» **Data extract**
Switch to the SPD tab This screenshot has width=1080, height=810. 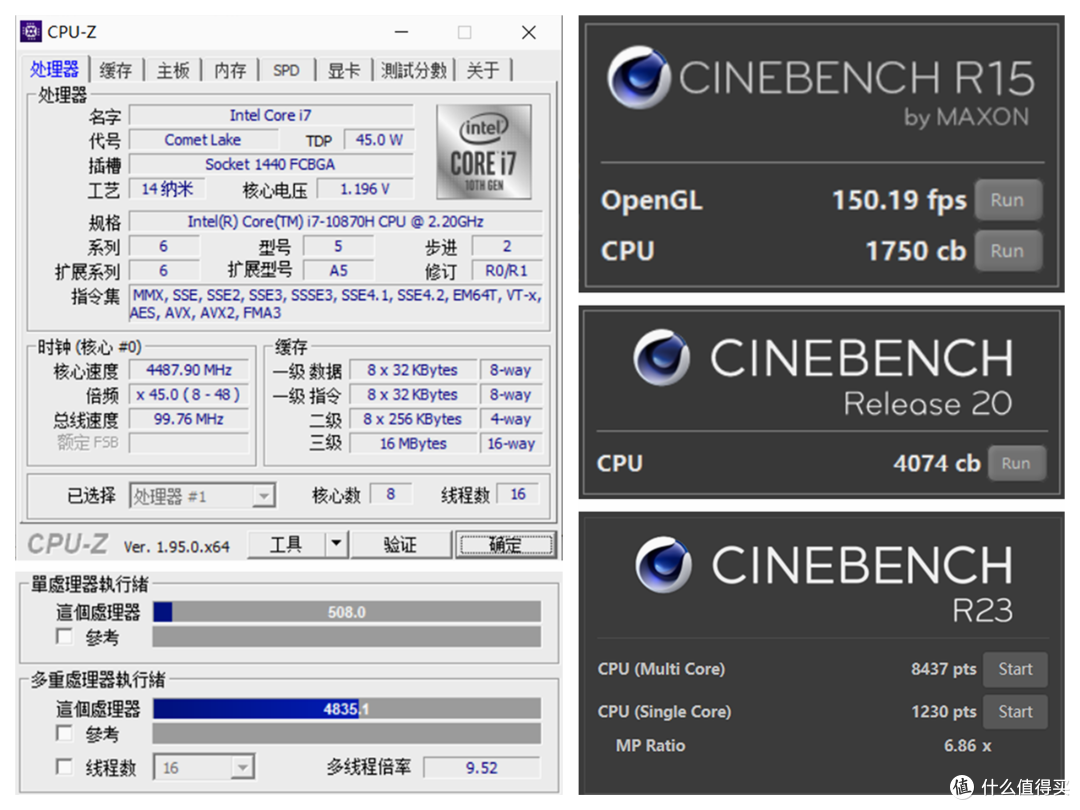(287, 69)
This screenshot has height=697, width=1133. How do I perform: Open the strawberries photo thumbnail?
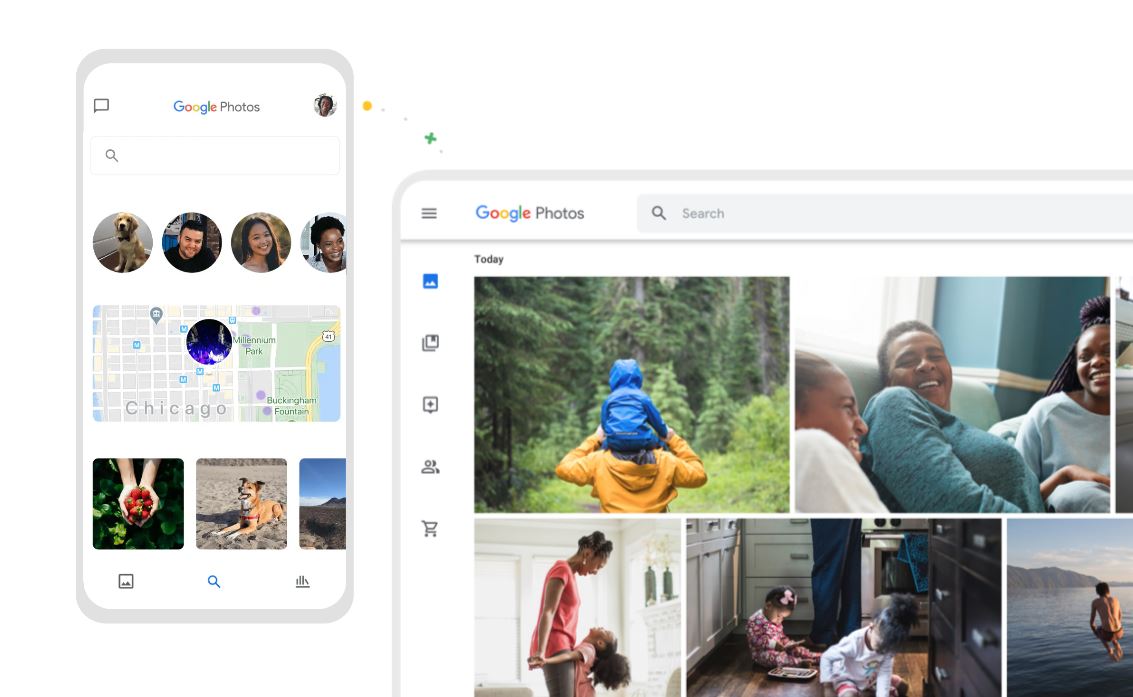tap(137, 503)
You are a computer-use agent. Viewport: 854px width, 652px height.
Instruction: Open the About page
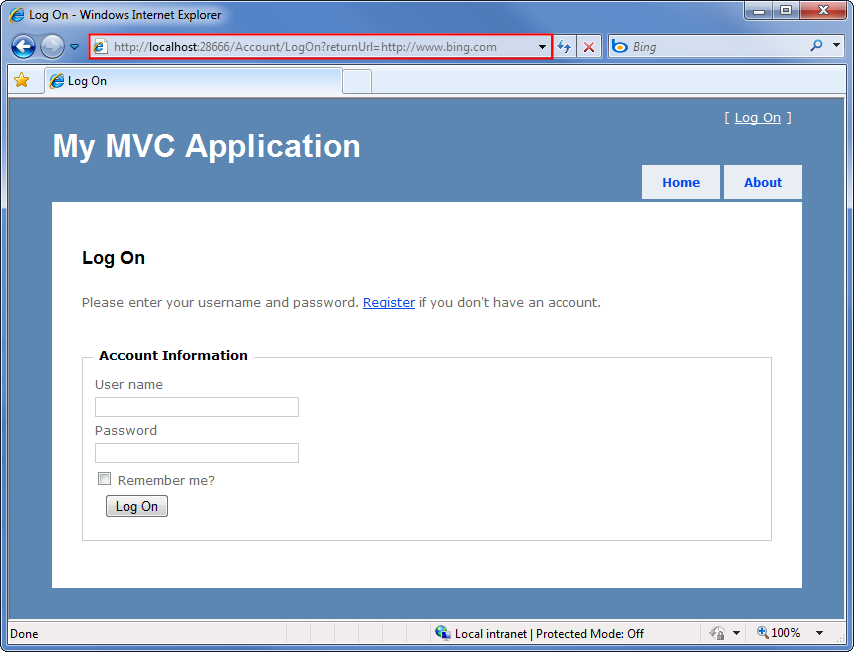(x=762, y=182)
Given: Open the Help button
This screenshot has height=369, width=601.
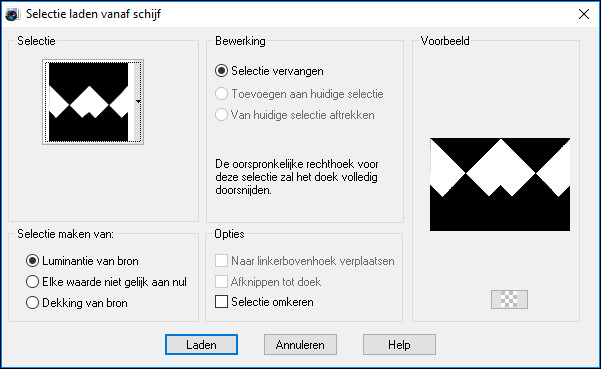Looking at the screenshot, I should [x=399, y=344].
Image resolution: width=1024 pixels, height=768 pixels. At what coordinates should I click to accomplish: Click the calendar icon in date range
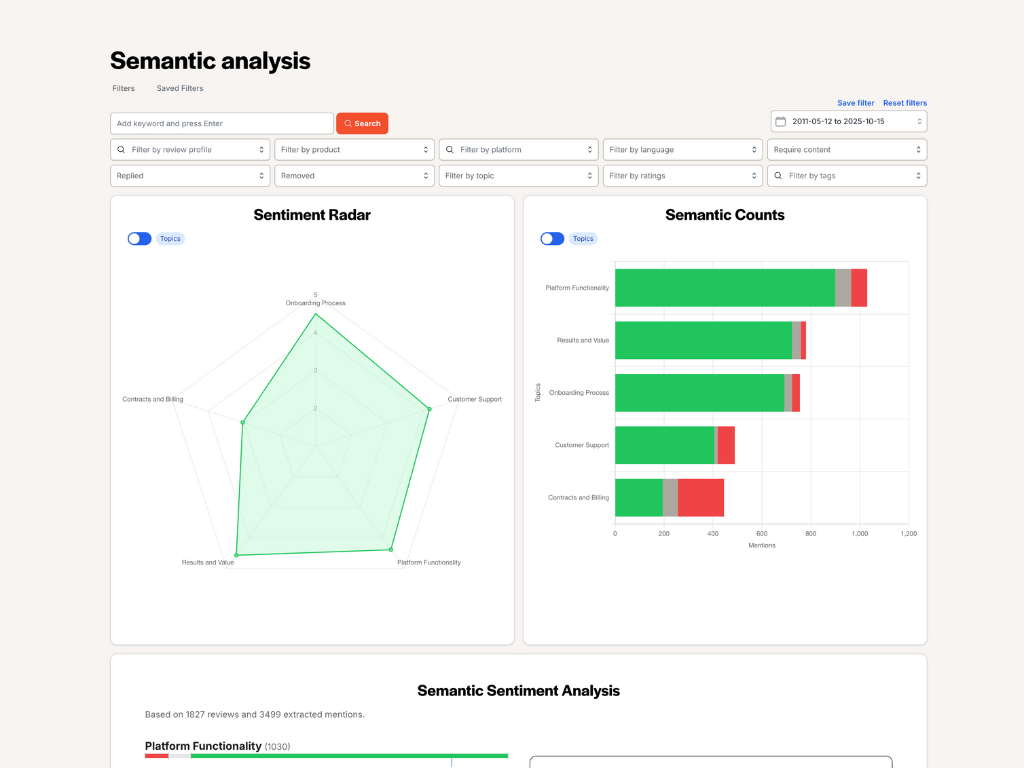[780, 121]
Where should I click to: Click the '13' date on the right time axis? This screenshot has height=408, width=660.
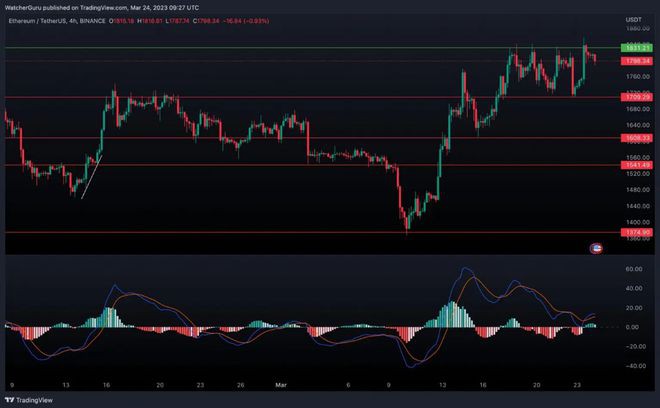441,384
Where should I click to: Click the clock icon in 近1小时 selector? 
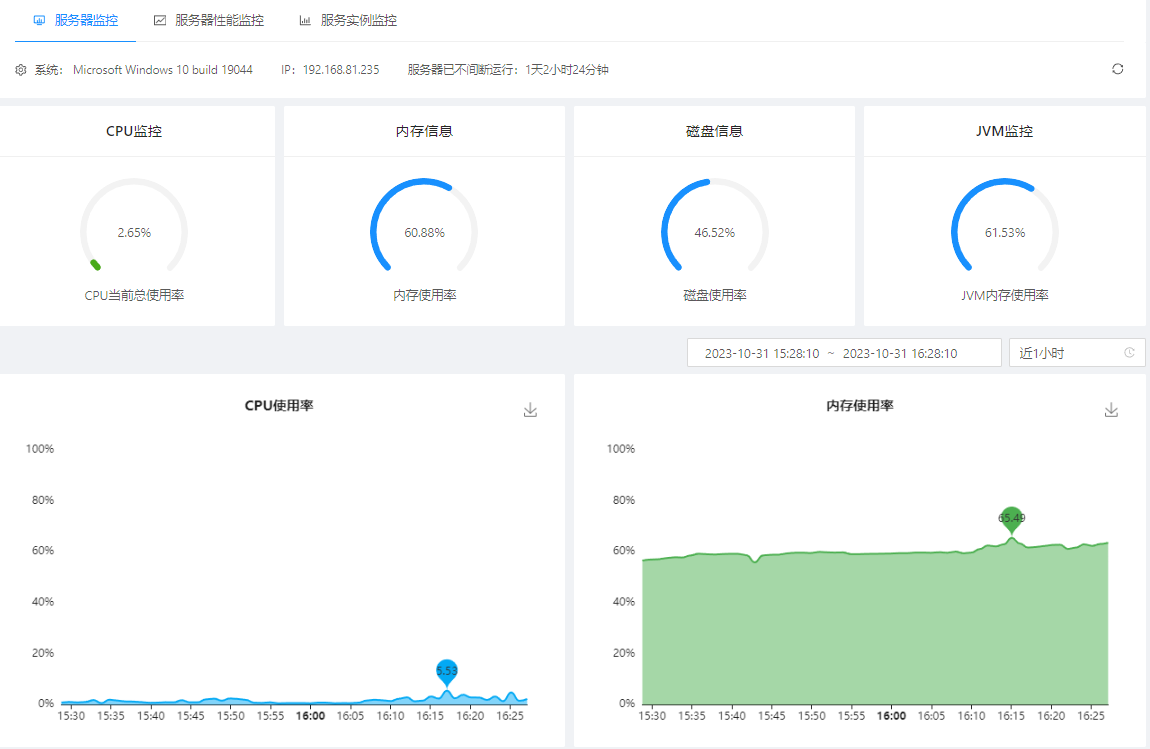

» **What the exercise asks**
The range to transcribe runs from the line holding "Given: Open the Help button" through the final line of the data above; copy it exactly and exclude the pictures.

» **Response**
Given: Open the Help button
This screenshot has height=369, width=601.
Looking at the screenshot, I should [x=399, y=344].
Image resolution: width=1024 pixels, height=768 pixels. At what coordinates should I click to accomplish: Click the calendar icon in date range
[780, 121]
Where should I click to: Click the '13' date on the right time axis? This screenshot has height=408, width=660.
441,384
Where should I click to: Click the clock icon in 近1小时 selector? 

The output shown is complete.